[racket] Evaluating code written in non-SEXP language

From: Joe Gibbs Politz (joe at cs.brown.edu)
Date: Thu Sep 12 09:20:52 EDT 2013

On Wed, Sep 11, 2013 at 12:57 PM, Dmitry Pavlov <dpavlov at ipa.nw.ru> wrote:
> Hi Joe,
>
> Thank you. Actually my goal is to run files that do
> not contain the #lang declaration--only pure non-Racket
> non-sexp code. Is there a way to (dynamic-require)
> a module with an externally preset language? I do not know.

Not that I've been able to find.  We've hacked this to some degree so
that we can write tests as raw strings in Racket files.  For example,
lines 42-57 of this file
(https://github.com/brownplt/pyret-lang/blob/master/src/tests/test-utils.rkt#L42)
show how to construct a namespace and use `eval` to run a string
parsed down to a Racket syntax object in the Pyret namespace.  I'm not
sure this is the best code for doing this, as there was a bit of
guesswork involved in getting all of that to what we expected.

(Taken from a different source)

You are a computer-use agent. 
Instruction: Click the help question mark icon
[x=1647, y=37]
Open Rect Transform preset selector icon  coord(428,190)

The payoff is that we can write tests just as strings in a Racket file:

https://github.com/brownplt/pyret-lang/blob/master/src/tests/compile-tests.rkt#L274

> I tried your approach anyway. It works well itself,
> but I have failed (as with all the other approaches)
> to make a standalone executable from my "interpreter"
> program. I wonder if anybody tried that with programs
> of this kind.

Were you trying something like `raco exe` for this?  I've had issues
there as well, and it's not impossible that they'd be similar to
yours.  I started a thread about this a few days ago, but I suspect it
requires Matthew to answer.  Can you share what you've tried?